Senator ALSTON (Minister for Communications, Information Technology and the Arts) —I was busy yesterday, you know that. Innovation is a very important issue. It is the engine that creates jobs. It inspires small business. It creates opportunities at all levels. That is why we have just introduced into the lower house some legislation on venture capital, which is a critical ingredient if you are going to be able to commercialise good ideas. We have gone further with our $3 billion innovation action plan, Backing Australia's Ability, and $129 million from the government and another $96 million from the private sector for a centre of excellence. Those sorts of initiatives are absolutely crucial and they are very policy specific. They are honouring commitments we gave well before the last election, so there has been a carefully thought-out strategy on innovation. We have made sure that there are more places created in schools, and we have ensured that funding is available at all levels.

I am asked, by way of contrast, whether there are any alternative policy proposals. We would all have to say that there is a crying need for new policy alternatives. If we believe in a healthy democracy and we want the other side of the parliament to be taken seriously, we expect them to have policy initiatives. This was recently identified as a crying need by none other than someone called Craig Emerson. I confess that I had barely heard of him until last week. Do you remember that he was the guy that put in the job application?

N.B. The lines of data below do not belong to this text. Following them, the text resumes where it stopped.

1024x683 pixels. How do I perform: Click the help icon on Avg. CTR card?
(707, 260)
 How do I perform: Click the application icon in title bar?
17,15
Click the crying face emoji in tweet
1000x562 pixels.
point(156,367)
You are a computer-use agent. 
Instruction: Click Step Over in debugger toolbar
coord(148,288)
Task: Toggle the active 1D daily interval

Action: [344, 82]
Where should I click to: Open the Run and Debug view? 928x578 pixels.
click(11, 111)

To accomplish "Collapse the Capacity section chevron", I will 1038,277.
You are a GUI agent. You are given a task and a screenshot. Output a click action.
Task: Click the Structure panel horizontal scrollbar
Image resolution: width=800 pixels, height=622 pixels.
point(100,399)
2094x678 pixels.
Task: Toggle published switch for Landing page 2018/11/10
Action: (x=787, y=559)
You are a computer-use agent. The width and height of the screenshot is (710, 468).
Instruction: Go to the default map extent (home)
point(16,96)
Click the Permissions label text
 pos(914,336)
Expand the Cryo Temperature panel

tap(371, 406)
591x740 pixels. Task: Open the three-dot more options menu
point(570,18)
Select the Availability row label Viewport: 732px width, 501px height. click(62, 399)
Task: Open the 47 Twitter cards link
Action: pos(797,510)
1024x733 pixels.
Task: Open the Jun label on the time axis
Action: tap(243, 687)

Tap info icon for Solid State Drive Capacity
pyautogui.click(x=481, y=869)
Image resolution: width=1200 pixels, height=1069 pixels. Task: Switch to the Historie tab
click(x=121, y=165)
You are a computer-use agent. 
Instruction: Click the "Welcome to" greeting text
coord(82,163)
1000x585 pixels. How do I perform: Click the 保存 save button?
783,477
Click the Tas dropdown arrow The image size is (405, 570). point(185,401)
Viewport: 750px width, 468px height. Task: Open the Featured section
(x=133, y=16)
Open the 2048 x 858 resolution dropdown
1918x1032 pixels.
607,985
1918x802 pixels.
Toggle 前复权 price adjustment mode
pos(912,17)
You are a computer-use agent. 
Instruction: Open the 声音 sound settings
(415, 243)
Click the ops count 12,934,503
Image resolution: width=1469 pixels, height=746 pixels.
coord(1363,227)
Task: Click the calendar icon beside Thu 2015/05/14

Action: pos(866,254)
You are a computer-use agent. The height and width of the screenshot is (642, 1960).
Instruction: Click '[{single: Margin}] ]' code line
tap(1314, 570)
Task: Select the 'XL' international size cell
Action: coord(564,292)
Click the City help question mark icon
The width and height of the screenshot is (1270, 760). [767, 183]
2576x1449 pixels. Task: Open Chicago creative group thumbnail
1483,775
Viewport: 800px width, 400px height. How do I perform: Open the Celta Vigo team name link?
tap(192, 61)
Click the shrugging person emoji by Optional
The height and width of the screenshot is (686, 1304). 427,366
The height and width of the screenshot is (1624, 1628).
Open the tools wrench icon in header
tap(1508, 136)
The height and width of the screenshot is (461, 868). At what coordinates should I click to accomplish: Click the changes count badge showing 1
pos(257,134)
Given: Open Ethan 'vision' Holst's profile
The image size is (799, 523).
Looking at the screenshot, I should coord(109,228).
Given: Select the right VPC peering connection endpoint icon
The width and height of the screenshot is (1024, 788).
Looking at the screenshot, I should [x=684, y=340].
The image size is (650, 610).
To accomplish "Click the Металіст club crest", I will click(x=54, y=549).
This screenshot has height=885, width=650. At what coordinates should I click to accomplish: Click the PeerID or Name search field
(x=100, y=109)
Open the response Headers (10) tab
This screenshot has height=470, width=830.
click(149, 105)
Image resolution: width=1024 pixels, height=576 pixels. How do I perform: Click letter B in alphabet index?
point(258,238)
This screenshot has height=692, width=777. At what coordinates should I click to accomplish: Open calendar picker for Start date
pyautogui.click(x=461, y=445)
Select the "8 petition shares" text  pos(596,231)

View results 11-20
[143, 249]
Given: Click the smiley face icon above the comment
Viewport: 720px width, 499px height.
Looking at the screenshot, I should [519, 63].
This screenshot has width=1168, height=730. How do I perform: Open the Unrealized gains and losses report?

When he saw that all the dogs were circling, he said, `I've done nothing for 12 months, but I'm interested in the top job.' Mr Emerson—

Senator Faulkner —Dr Emerson.

Senator ALSTON —or Dr Emerson, as Senator Faulkner has pointed out—

Opposition senators interjecting

The PRESIDENT —Order! Senators on my left! The last few minutes have been very rowdy. I ask you to come to order. Senator Heffernan, would you please remain seated when the President is on his feet.

Senator ALSTON —What Dr Emerson had to say in a caucus paper recently was that too often Labor policy statements are heavily qualified and lose their meaning with the general public—in other words, the usual plea: `No-one knows what we stand for.' So let us see what he says in his innovation policy document.

Honourable senator—Has he got one?

Senator ALSTON —Yes, he has. There is a preface to it. Senator Carr's so-called policy discussion paper on research has the same introduction—buyer beware:

Policy options canvassed in the policy discussion paper are not meant to be exhaustive, nor is Labor advocating them at this stage.

But it gets even better:

Ultimately all these policy areas will be integrated but seeking to do so at this early stage of developing ideas would be overly ambitious.

So just to make it perfectly clear, he ends by saying:

Creating a vision for the nation is the vital first step. The first step then needs to be followed by a series of further steps ...

Pretty powerful stuff, isn't it? In other words, Labor have no idea and they have no intention of turning their mind to policy issues. Just to show that they do not learn, poor old Senator Lundy, you might recall, got a wake-up call a few months ago about the inadequacies of her web site. We have given her plenty of opportunities to rectify it. But what has happened? We have gone back and had another look at it and we see that, under `ICT industry development', it is still blank. And what do we get under `Innovation'? We get a speech from November 1999 about spaghetti and meatballs. They are still on about Knowledge Nation. We know it sank without trace, but this seems to be about as much as they can come up with. There is simply nothing there: no innovation ideas; IT statistics are out of date. has pointed out that Mr Tanner, who is nominally the shadow minister for communications, has 1998 election statistics on his web site. It really is a classic example of others doing policy homework, while Labor are asleep at the wheel. (Time expired)

Senator Hill —Mr President, I ask that further questions be placed on the Notice Paper.